Spider-man and the Curse of Adulthood

Every story has a beginning, middle, and end.  It’s an obvious statement to make, but it’s the bane of most creators working on popular characters today.  With exceptions like Harry Potter, most iconic characters in western culture, from Homer Simpson, to James Bond, and Superman, have stories that never end.  If they ended, really ended, that would mean the end of some very lucrative franchises.  As a result, those characters stay stuck on the part of their story Joseph Campbell referred to as the “Road of Trials,” where the hero faces a long series of confrontations from a variety of enemies.  When that gets old, they reboot and start over from the beginning.

This continuous publication has been particularly tough on Spider-man.  Marvel has been struggling for years to keep his story engaging, from magically erasing his marriage to having Dr.

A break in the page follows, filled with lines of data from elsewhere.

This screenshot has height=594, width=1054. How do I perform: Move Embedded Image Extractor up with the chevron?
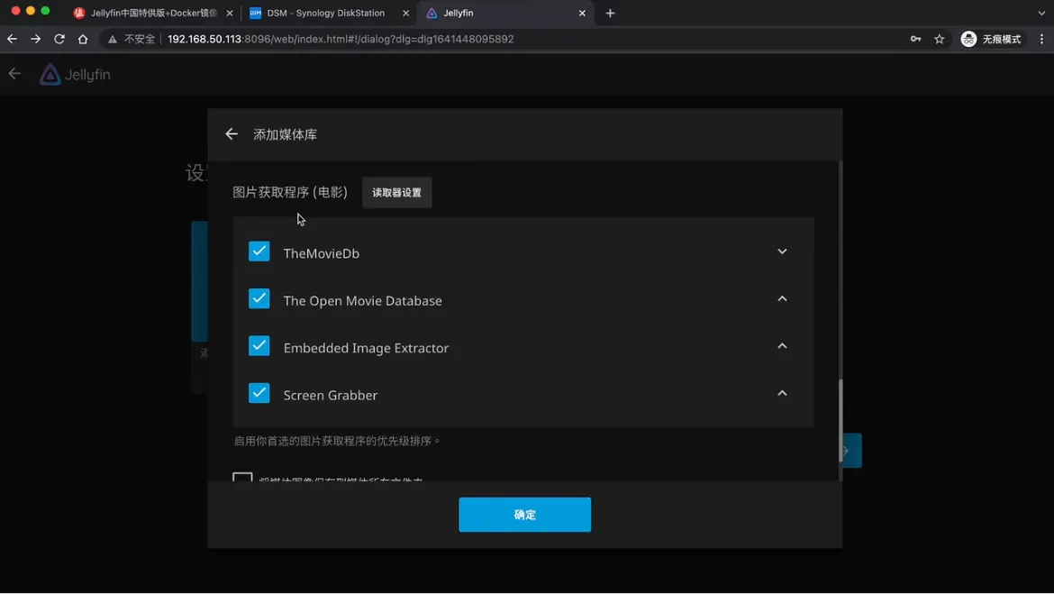point(782,346)
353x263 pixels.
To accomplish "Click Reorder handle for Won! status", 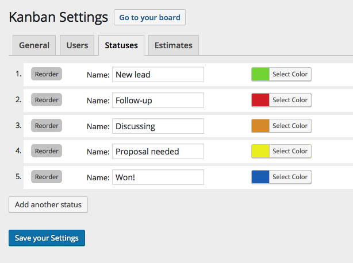I will coord(47,177).
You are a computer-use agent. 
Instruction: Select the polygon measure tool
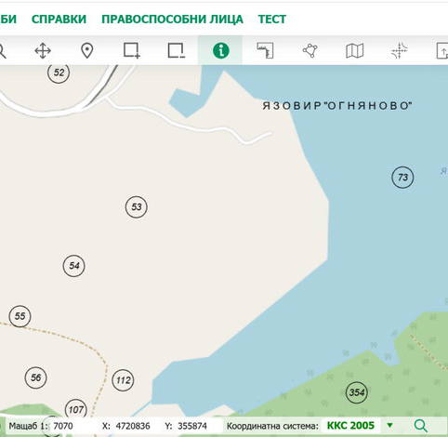pyautogui.click(x=310, y=50)
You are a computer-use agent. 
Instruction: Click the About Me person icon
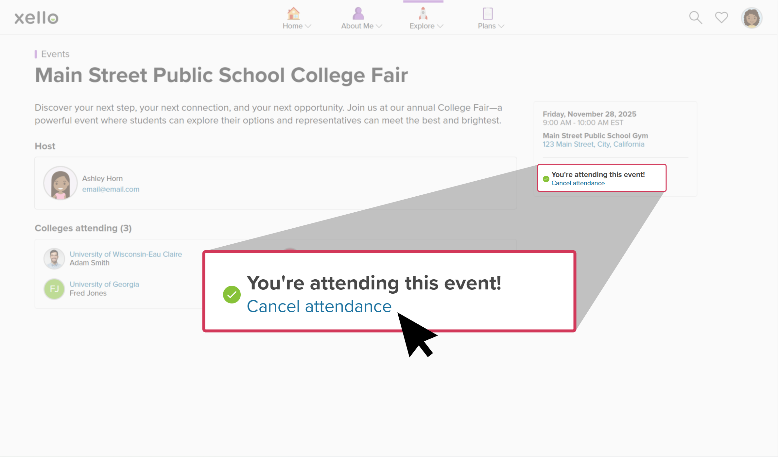(357, 13)
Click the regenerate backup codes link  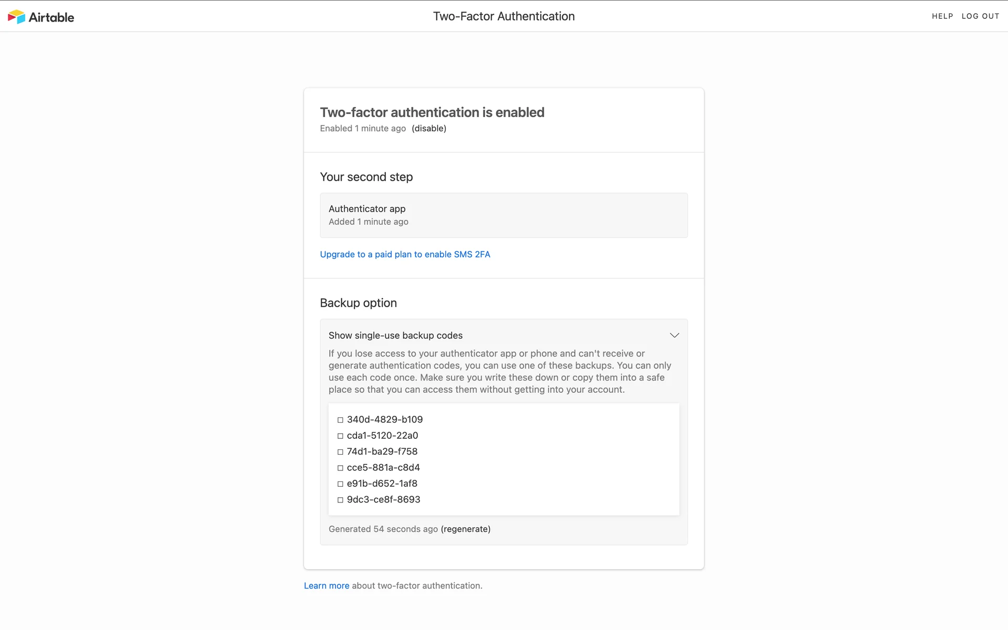pos(466,529)
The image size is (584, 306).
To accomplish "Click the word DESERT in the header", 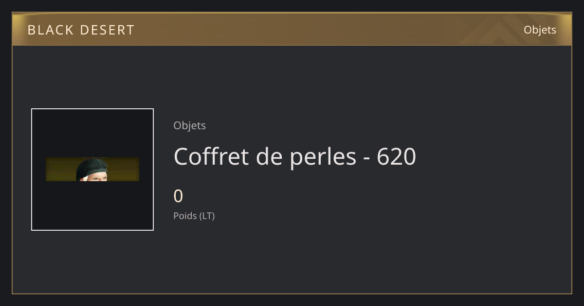I will coord(107,30).
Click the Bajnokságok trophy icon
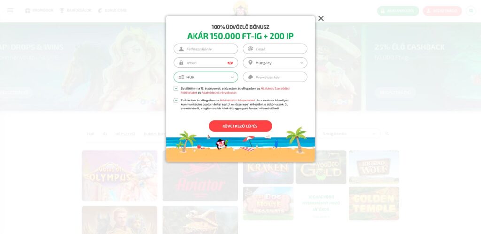 pyautogui.click(x=62, y=10)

Octopus take over his body.  Movies and animated TV shows keep rebooting him to a teenager, but the comics’ story is part of the larger Marvel continuity.  You can’t take Peter Parker back to a kid without dragging the whole universe with him.

Every character goes through ruts, but Spider-man’s ruts outnumber his peaks by a large margin.  A truly great Spider-man story is rare.  Think about it: what is Spidey’s equivalent to The Dark Knight Returns or All Star Superman or even The Winter Soldier?  I’d argue the 616 Spider-man hasn’t had much in the way of truly great stories since maybe the Gerry Conway era.

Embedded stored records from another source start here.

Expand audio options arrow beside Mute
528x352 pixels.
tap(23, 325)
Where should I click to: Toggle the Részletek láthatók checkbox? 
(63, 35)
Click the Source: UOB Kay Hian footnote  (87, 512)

Spider-man is, without a doubt, one of the great fictional characters of the last one-hundred years.  Some would argue he’s the greatest comic book character of all time.  So what is it that keeps him from knocking it out of the park?

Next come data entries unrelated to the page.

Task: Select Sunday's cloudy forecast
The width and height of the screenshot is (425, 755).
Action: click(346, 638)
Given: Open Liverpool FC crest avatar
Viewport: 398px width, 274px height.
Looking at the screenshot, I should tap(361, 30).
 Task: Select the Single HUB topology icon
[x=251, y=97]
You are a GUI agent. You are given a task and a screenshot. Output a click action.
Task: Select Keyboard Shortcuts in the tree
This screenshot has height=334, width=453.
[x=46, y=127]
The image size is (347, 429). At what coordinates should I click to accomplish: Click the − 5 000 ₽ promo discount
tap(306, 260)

The key to understanding any superhero is understanding what their story is about.  Superman’s story is about the ideals of Twentieth Century America.  Batman is about a man of privilege getting a cold dose of reality, and then using his privilege to help his city, no matter what the cost to himself.

Spider-man has a shorter shelf life because his story is about growing up.  In his teenage years, he gets a surprise dose of power (puberty), pays the price for wielding it recklessly (which of us didn’t hurt someone in our teen years?), and then tries to find a balance between being responsible and happy.  Once he becomes a successful adult, the story is over.  So, Spider-man’s problem isn’t that he’s stuck on the Road of Trials.  His story ended and the books just kept going.

So when does he become a successful adult?  When he gets the girl.  The girl in this case being Mary Jane Watson.  Yes, he’ll continue to have problems, because becoming an adult isn’t about not having problems.  It’s about finding a balance between what he must do and what he wants to do.  Mary Jane is an independently successful, smart, and assertive woman who will be his rock when he’s at his weakest.  It’s the ultimate happiness for Peter.  The end.

This puts the character’s writers in a pickle.  In order to keep the story going, it has to become about something else.  If it becomes about something else, it’s not the classic dynamic Spidey fans are looking for.  As a result, the stories tip too heavily towards soap-opera style plots, where superficial threats drive the action.  Only a handful (maybe Kraven’s Last Hunt or The Death of Jean DeWolff) have any emotional punch.

Yes, the McFarlane/Larsen era proved a sales boom, but that had more to do with the book’s visuals and EXTREME (!!!) villains.  Superior Spider-man was also popular, but that was Otto’s story, not Peter’s.  The most highly regarded book about Peter from the last twenty years seems to be Ultimate Spider-man, because it could set the clock back.

I’d even argue that Spider-man 3’s Achilles heel wasn’t too many villains or the part where he turned “evil,” but that Spider-man 2 brought the story to its natural conclusion.  There was nothing left to say.

So what is Marvel to do?  Sure, they can undo Peter and MJ’s marriage, but that’s a temporary, and gimmicky, Band-Aid.  In order to continue Peter’s story, you have to change the theme, and that means moving the character in a direction a lot of fans aren’t comfortable with.

J. Michael Straczynski came the closest to doing this.  He was broadening the scope of what it meant to be Spider-man and challenging the character’s assumptions.  I love when he tells the story of how he learned “With great power comes great responsibility,” the response he gets is, “And then what?”  I’m frustrated to this day that his run crashed and burned before reaching its potential.  It could’ve opened the character up to new worlds of possibility.

As it is, I feel sorry for any writer taking on the book now.  Spidey fans are still asking for Marvel to do something brand new with the character, as long as they don’t change anything.  That is a heavy cross for any creator to bear.

POST NOTE:  I have ideas if anyone from Marvel is interested.  Just saying.